The effect of LPS on neutrophils from patients with high risk of type 1 diabetes mellitus in relation to IL-8, IL-10 and IL-12 production and apoptosis in vitro.

Innate immunity includes neutrophil inflammatory function, tissue destruction and regulatory cytokine production. Programmed cell death (apoptosis) is postulated to be a key mechanism for neutrophil elimination during inflammation. The aim of the present study was to evaluate the neutrophil apoptosis in relation to IL-8, IL-10 and IL-12 production in vitro by neutrophils of patients suffering from diabetes mellitus (DM)1 and the first-degree relatives of patients with DM1. The early stage of neutrophils apoptosis was assessed morphologically, and the later stage by DNA-binding dye propidium iodide, both after treatment with lipopolysaccharide (LPS), insulin or anti-CD95 antibody (Ab) as stimulators. CD16 (FcgammaRIII) receptor expression was also evaluated. Production of IL-8, IL-10, and IL-12 cytokine was evaluated in supernatant after neutrophil incubation for 21 h in culture medium alone, in medium in the presence of LPS, insulin or anti-CD95 antibody (Ab). Cytokine concentrations were measured by enzyme-linked immunosorbent assay (ELISA) method using commercially available kits. Our study demonstrates that LPS inhibits the early stage of apoptosis (as evaluated morphologically) of healthy donors' neutrophils. The LPS-dependent early apoptosis inhibition of neutrophil of patients with DM1 or in prediabetics was decreased in comparison with control. The later stage of apoptosis of neutrophils treated in vitro with anti-CD95 Ab of patients suffering from DM1 was decreased in comparison with prediabetics and healthy donors (propidium iodide (PI) staining). LPS-induced production of anti-apoptotic cytokines IL-8, IL-10 by neutrophils of prediabetic and patients with DM1 was increased. The formyl-methionyl-leucyl-phenylalanine (fMLP)-induced proapoptotic reactive oxygen intermediates (ROI) production was significantly higher in DM1 patients.

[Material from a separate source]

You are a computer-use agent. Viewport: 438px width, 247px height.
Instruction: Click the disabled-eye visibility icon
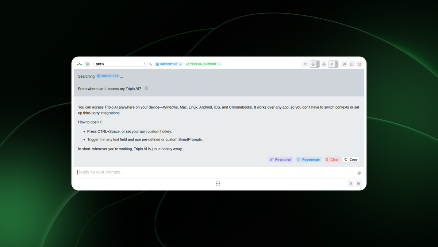[x=359, y=64]
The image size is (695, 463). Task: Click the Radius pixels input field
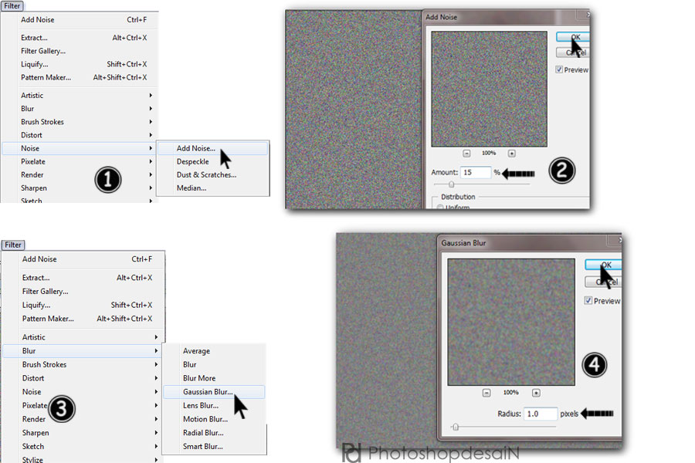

We have concluded that neutrophils from prediabetic and diabetic patients demonstrated the misbalance in anti-apoptotic IL-8 and IL-10 cytokine and proapoptotic ROI production. LPS-dependent IL-12 overproduction by neutrophils is responsible for the switch in T helper Th1/Th2 balance to Th1 and in this way may participate in inflammation and autoimmune DM1 progression.